== What is expected ==
Exact repetition of the data is the whole task.

== Dataset extract ==
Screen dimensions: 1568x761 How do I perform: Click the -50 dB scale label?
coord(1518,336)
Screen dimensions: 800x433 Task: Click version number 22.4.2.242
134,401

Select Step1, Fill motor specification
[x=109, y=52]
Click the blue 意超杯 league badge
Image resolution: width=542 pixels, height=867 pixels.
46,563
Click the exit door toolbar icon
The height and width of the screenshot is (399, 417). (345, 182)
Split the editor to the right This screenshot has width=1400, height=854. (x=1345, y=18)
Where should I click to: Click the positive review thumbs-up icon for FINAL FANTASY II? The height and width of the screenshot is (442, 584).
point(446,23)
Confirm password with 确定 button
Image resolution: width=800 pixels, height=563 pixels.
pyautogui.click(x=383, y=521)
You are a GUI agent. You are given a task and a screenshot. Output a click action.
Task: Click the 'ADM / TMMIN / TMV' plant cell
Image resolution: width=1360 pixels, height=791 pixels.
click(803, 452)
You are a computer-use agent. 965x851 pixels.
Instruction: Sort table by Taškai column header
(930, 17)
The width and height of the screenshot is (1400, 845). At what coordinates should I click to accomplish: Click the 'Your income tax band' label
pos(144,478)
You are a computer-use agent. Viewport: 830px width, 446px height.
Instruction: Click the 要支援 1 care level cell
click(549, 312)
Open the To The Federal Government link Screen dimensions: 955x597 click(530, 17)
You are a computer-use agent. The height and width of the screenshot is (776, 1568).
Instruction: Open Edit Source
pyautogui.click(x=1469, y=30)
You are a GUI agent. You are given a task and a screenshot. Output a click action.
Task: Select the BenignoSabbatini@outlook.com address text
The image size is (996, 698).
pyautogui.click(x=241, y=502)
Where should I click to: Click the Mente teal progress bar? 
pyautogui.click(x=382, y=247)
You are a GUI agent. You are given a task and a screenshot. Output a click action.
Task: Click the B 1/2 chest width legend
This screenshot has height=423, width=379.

== Finished task ==
Screen dimensions: 1568x761 How do I perform: Click the -50 dB scale label?
coord(1518,336)
Screen dimensions: 800x433 Task: Click version number 22.4.2.242
134,401

Select Step1, Fill motor specification
[x=109, y=52]
Click the blue 意超杯 league badge
Image resolution: width=542 pixels, height=867 pixels.
46,563
Click the exit door toolbar icon
The height and width of the screenshot is (399, 417). (345, 182)
Split the editor to the right This screenshot has width=1400, height=854. (x=1345, y=18)
Where should I click to: Click the positive review thumbs-up icon for FINAL FANTASY II? The height and width of the screenshot is (442, 584).
point(446,23)
Confirm password with 确定 button
Image resolution: width=800 pixels, height=563 pixels.
pyautogui.click(x=383, y=521)
You are a GUI agent. You are given a task and a screenshot. Output a click action.
Task: Click the 'ADM / TMMIN / TMV' plant cell
Image resolution: width=1360 pixels, height=791 pixels.
click(803, 452)
You are a computer-use agent. 965x851 pixels.
Instruction: Sort table by Taškai column header
(930, 17)
The width and height of the screenshot is (1400, 845). At what coordinates should I click to accomplish: Click the 'Your income tax band' label
pos(144,478)
You are a computer-use agent. Viewport: 830px width, 446px height.
Instruction: Click the 要支援 1 care level cell
click(549, 312)
Open the To The Federal Government link Screen dimensions: 955x597 click(530, 17)
You are a computer-use agent. The height and width of the screenshot is (776, 1568).
Instruction: Open Edit Source
pyautogui.click(x=1469, y=30)
You are a GUI agent. You are given a task and a screenshot. Output a click action.
Task: Select the BenignoSabbatini@outlook.com address text
The image size is (996, 698).
pyautogui.click(x=241, y=502)
Where should I click to: Click the Mente teal progress bar? 
pyautogui.click(x=382, y=247)
You are a GUI agent. You are given a task and a screenshot. Output a click action.
Task: Click the B 1/2 chest width legend
This screenshot has height=423, width=379.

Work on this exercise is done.